__提供文章__.
藍 画 廊



中澤豊水展
NAKAZAWA Toyomi


中澤豊水展の展示風景です。



平面作品(カンバスに油彩)で画廊内に六点、道路側ウィンドウに一点の展示があります。
各壁面ごとの展示をご覧いただきます。



画廊入口から見て、正面と右側の壁面です。

左は、作品タイトル「
Bubble cosmology 05-1」で、サイズは185.0(W)×150.0(H)cmです。
右は、「Bubble cosmology 05-3」で、81.0×65.0cmです。



入口横右の壁面です。

左から、「Bubble cosmology 06-2」で、62.0×50.0cm、
「Bubble cosmology 05-2」で、114.0×81.0cmです。



左側の壁面です。

左から、「Bubble cosmology 06-1」で、162.0×114.0cm、
「Bubble cosmology 05-4」で、53.0×53.0cmです。



右側壁面の「Bubble cosmology 05-3」です。
宇宙のイメージ、に見えます。
タイトルを直訳すると、泡宇宙論になります。
泡と宇宙、どこで繋がるのでしょうか。

宇宙はいろいろなものに喩えられますが、泡の構造に喩える論があります。
それはマイナーな考え方ではなくて、専門家の間では広く知られています。
(といっても、わたしが予め知っていたわけではなく、作家に中澤さんにお聞きしたのですが。)
Webで調べると、泡と宇宙の構造についてこのような説明がありました。
「宇宙の構造」

超銀河団と超空洞の関係は、宇宙は泡構造を持つと言える。
つまり宇宙の中にはあっちこっちに巨大な泡があって、その内側には銀河はなく空洞が広がっている。
つまり銀河は泡の表面に広がっていることがわかってきたのである。

結論のみの引用ですが、詳しくは上記のページをご覧下さい。
宇宙が泡の構造と似ているのは、何となく分かったのですが、中澤さんの絵画との関係は不明です。

そこで登場するのが、ボロノイ分割という方法です。
ボロノイ分割とは、任意に打った複数の点を結ぶ直線に、垂直二等分線を引き、各母点の最近隣領域を分割したものです。

__課題指示 1__.
中澤豊水展の紹介文について、次の問いに答えてください。
(a) 画廊内には平面作品が何点展示されていますか。
(b) 「Bubble cosmology 05-4」のサイズはいくつですか。
(c) 作品タイトルを直訳すると何になりますか。

単語と項目の位置データ
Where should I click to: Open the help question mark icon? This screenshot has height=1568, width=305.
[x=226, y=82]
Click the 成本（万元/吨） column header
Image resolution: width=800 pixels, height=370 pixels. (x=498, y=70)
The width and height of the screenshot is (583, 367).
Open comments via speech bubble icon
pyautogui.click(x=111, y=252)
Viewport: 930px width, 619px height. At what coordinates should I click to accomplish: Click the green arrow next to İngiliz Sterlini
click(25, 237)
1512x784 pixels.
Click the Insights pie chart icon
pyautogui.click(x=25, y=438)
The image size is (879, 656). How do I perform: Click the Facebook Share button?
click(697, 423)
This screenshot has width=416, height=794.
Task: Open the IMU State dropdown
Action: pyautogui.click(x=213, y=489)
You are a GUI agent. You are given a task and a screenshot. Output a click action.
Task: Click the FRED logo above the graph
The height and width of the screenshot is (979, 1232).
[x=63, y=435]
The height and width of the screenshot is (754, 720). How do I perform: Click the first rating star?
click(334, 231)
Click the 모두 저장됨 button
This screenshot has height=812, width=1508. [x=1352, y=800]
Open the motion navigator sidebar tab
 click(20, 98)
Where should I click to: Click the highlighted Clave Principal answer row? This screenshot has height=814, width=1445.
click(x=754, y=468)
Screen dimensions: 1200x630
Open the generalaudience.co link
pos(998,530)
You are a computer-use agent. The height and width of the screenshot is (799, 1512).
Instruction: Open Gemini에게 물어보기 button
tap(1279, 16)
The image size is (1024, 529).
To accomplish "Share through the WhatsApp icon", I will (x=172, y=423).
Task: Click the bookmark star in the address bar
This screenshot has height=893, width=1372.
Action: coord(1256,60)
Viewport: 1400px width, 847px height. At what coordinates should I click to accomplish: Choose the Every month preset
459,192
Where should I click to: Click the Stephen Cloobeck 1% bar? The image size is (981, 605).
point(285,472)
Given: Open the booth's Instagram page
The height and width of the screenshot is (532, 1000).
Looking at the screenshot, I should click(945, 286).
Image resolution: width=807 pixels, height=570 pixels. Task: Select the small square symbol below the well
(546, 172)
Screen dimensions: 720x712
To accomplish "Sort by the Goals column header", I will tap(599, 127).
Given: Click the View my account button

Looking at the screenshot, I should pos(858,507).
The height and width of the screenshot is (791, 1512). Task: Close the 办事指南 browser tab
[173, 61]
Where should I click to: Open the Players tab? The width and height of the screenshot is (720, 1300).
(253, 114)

__課題指示 2__.
エントリのうち、「Given: Click the View my account button」を含む行からエントリの最終行までを、両端の行も含めて一字も変えずに出力してください。

__記述回答 1__.
(a) 六点です。
(b) 53.0×53.0cmです。
(c) 泡宇宙論になります。

__記述回答 2__.
Given: Click the View my account button

Looking at the screenshot, I should pos(858,507).
The height and width of the screenshot is (791, 1512). Task: Close the 办事指南 browser tab
[173, 61]
Where should I click to: Open the Players tab? The width and height of the screenshot is (720, 1300).
(253, 114)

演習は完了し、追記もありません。